FIRST AMENDMENT TO INVESTMENT AGREEMENT
Exhibit 10.01
FIRST AMENDMENT TO INVESTMENT AGREEMENT
This FIRST AMENDMENT TO INVESTMENT AGREEMENT (this “Amendment”), dated as of March 2, 2016, is by and among Symantec Corporation, a Delaware corporation (together with any successor or assign pursuant to the Investment Agreement (as defined below), the “Company”), and Silver Lake Partners IV Cayman (AIV II), L.P., a Cayman Islands exempted limited partnership (together with its successors and any Affiliate that becomes a Purchaser party to the Investment Agreement in accordance therewith, the “Purchaser”).
WHEREAS, the parties hereto are parties to that certain Investment Agreement, dated as of February 3, 2016 (as amended, restated, supplemented or otherwise modified in accordance with the terms thereof, the “Investment Agreement”) by and among the Company and the Purchaser;
WHEREAS, Section 6.03 of the Investment Agreement provides, among other things, that the Investment Agreement may be amended by an agreement in writing executed by the parties thereto in the same manner as the Investment Agreement; and
WHEREAS, the parties hereto desire to amend the Investment Agreement as hereinafter set forth.
NOW, THEREFORE, in consideration of the premises and the mutual agreements herein contained, the parties hereby agree to amend the Investment Agreement in the following manner:
ARTICLE I
DEFINITIONS
1.1 Defined Terms. All capitalized terms used and not defined herein shall have the meanings given to such terms in the Investment Agreement.

EXERCISE: Can you write out the investment agreement amendment above in full, word for word? The material after this point isn't needed.

DATA:
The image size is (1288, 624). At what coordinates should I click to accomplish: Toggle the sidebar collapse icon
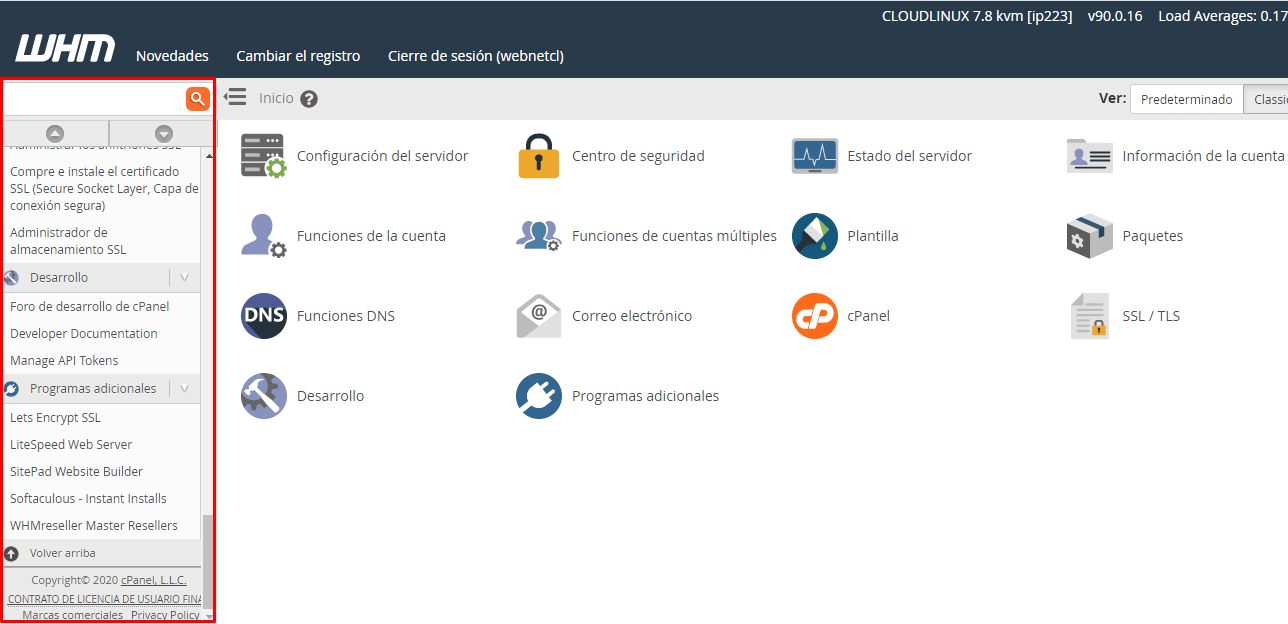click(235, 97)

COMPLETED EXERCISE:
FIRST AMENDMENT TO INVESTMENT AGREEMENT
Exhibit 10.01
FIRST AMENDMENT TO INVESTMENT AGREEMENT
This FIRST AMENDMENT TO INVESTMENT AGREEMENT (this “Amendment”), dated as of March 2, 2016, is by and among Symantec Corporation, a Delaware corporation (together with any successor or assign pursuant to the Investment Agreement (as defined below), the “Company”), and Silver Lake Partners IV Cayman (AIV II), L.P., a Cayman Islands exempted limited partnership (together with its successors and any Affiliate that becomes a Purchaser party to the Investment Agreement in accordance therewith, the “Purchaser”).
WHEREAS, the parties hereto are parties to that certain Investment Agreement, dated as of February 3, 2016 (as amended, restated, supplemented or otherwise modified in accordance with the terms thereof, the “Investment Agreement”) by and among the Company and the Purchaser;
WHEREAS, Section 6.03 of the Investment Agreement provides, among other things, that the Investment Agreement may be amended by an agreement in writing executed by the parties thereto in the same manner as the Investment Agreement; and
WHEREAS, the parties hereto desire to amend the Investment Agreement as hereinafter set forth.
NOW, THEREFORE, in consideration of the premises and the mutual agreements herein contained, the parties hereby agree to amend the Investment Agreement in the following manner:
ARTICLE I
DEFINITIONS
1.1 Defined Terms. All capitalized terms used and not defined herein shall have the meanings given to such terms in the Investment Agreement.